→ **阅读原文**:
AzureDeveloper

Jupyter for Azure机器学习五天入门 - Day2 使用Jupyter训练图像分类的模型

分类: Azure机器学习 ◆ 标签: #Azure #人工智能 #机器学习 #JupyterBook ◆ 发布于: 2023-06-11 21:48:53

我们在前面Python的教程中我们也训练了模型，在之前的教程中我们直接使用了python脚本进行训练，我们这个系列向大家介绍更好用的工具jupyter, 给大家介绍如何使用jupyter book结合Azure Machine Learning进行机器学习项目的开发，在开始这个教程之前，建议大家先熟悉之前的一系列的教程，同时必须熟悉环境的搭建，环境搭建参考下述两篇文章:

创建Azure机器学习的本地环境和云环境
 准备Jupyter Book环境 Azure机器学习

另外我们前面的python的教程主要向大家介绍：

云环境和本地环境的构建
Python SDK的基本使用。
Python 训练脚本的编写
向Azure Machine Learning提交训练
介绍Azure Machine Learning基本的元素和基本概念，我们后面也会进一步的加深这个部分的学习。

那么在Jupyter一些类的教程中，我们主要讨论这些主题:

使用jupyter和Azure Machine Learning结合训练模型，注册模型，监控训练过程。
注册训练成功的模型，部署模型，使用rest api测试模型。
使用pipeline进行自动模型训练。

本节说明

我们在本节主要使用线性回归的算法对来自opendataset的MNIST数据集，同时使用scikit-learn框架进行模型训练。同时也需要注意一点是我们这里使用jupyter在Azure Machine Learning上进行远程训练。

设置环境

已经设置好conda环境之后，可以使用conda激活已经创建的环境

conda activate myml

为了运行本章的案例，还需要安装一些必须的包:

pip install azureml-sdk[notebooks] azureml-opendatasets matplotlib

然后请保证你本地的jupyter notebook已经启动，并且已经在Azure上创建好了Azure Machine Learning的资源，同时也下载了config.js，并放置在你项目的根目录。

在项目的根目录中启动jupyter, 然后打开浏览器访问jupyter notebook

jupyter notebook

新建一个book, 注意Python的环境选择您上一章设定的conda的环境，例如我的机器上是Python(MyML)

至此环境设定好了。我们开始继续下一步。

开始`Jupyter notebook`项目

我们现在开始本节的培训。

本章`jupyter notebook` 源码

您可以直接从下述位置查看文章的源码:
https://github.com/hylinux/azure-demo/blob/main/azure-machine-learning/jupyter-5-days/Day-1.ipynb

导入我们需要的包

在jupyter notebook里导入包

%matplotlib inline
import numpy as np
import matplotlib.pyplot as plt

import azureml.core
from azureml.core import Workspace

# check core SDK version number
print("Azure ML SDK Version: ", azureml.core.VERSION)

如下图:

这之后不再截图了，大家可以自己打开jupyter book文件来看看。

链接到workspace

链接之前，请确保下载了config.js以及设置了Azure Cli到您想操作的云环境

ws = Workspace.from_config()
print(ws.name, ws.location, ws.resource_group, sep='\t')

创建一个`experiment`

我们之前也讨论过experiment, 每个运行都必须和一个experiment相关联。使用如下的代码进行创建:

from azureml.core import Experiment
experiment_name = 'Tutorial-sklearn-mnist'

exp = Experiment(workspace=ws, name=experiment_name)

→ **练习任务**:
a – 根据这篇Jupyter教程回答：
(i) 本节使用哪个框架进行模型训练？
(ii) 用来激活已创建的conda环境的命令是什么？
(iii) 创建experiment时，experiment_name被设为什么值？
b – 从这篇Jupyter教程中原样摘录一段文字：开头含有“import azureml.core”，结尾为“这之后不再截图了，大家可以自己打开jupyter book文件来看看。”。
c – 将这篇Jupyter教程中以“然后请保证你本地的jupyter notebook”开头的那一段改写成要点列表，保留其主要事实。

→ **所给数据**:
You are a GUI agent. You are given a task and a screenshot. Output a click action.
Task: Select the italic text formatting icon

==

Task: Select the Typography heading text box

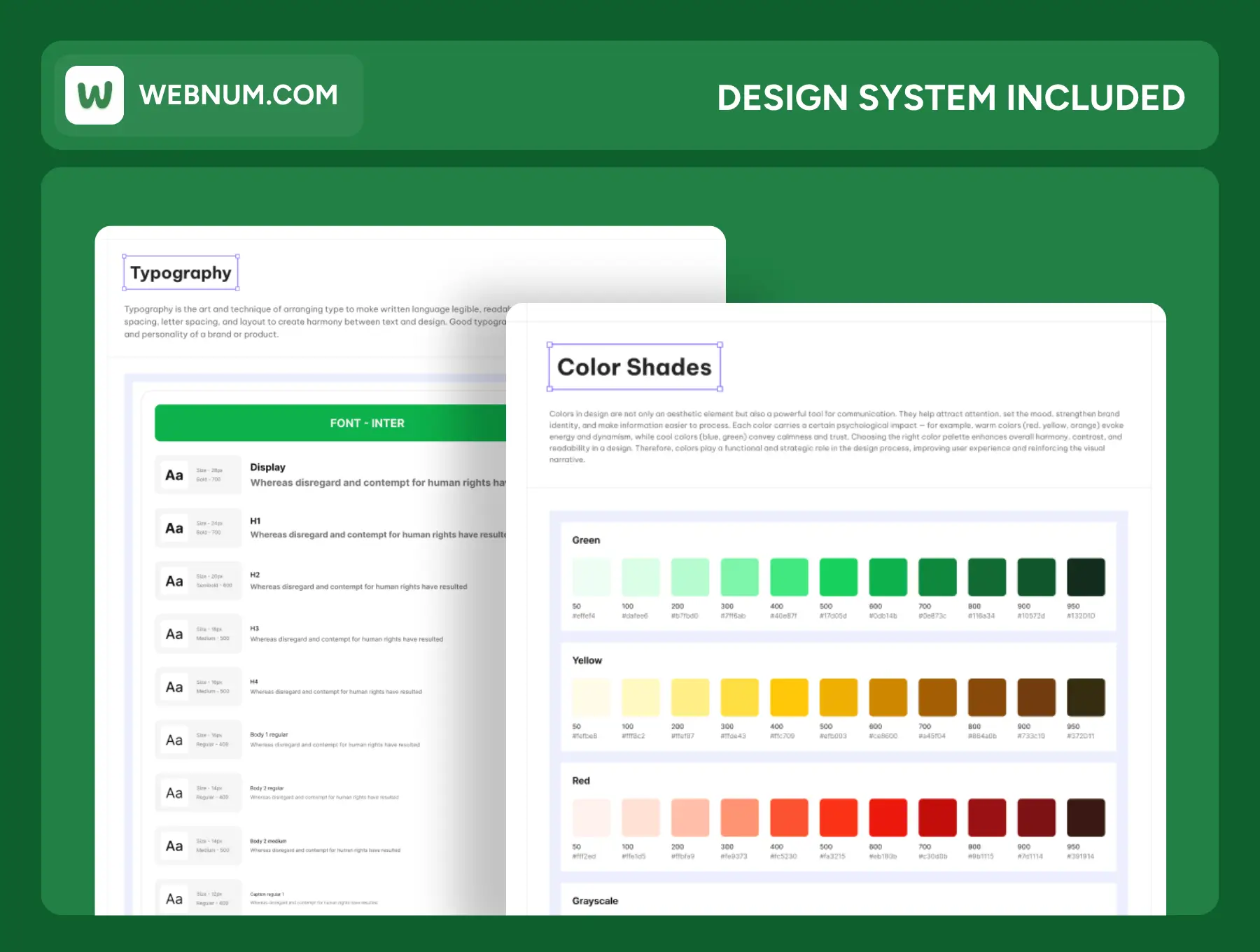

→ **各题答案**:
a –
(i) scikit-learn
(ii) conda activate myml
(iii) 'Tutorial-sklearn-mnist'

b –
import azureml.core
from azureml.core import Workspace

# check core SDK version number
print("Azure ML SDK Version: ", azureml.core.VERSION)

如下图:

这之后不再截图了，大家可以自己打开jupyter book文件来看看。

c –
- 本地的jupyter notebook已经启动
- 已在Azure上创建好Azure Machine Learning资源
- 已下载config.js，并放置在项目根目录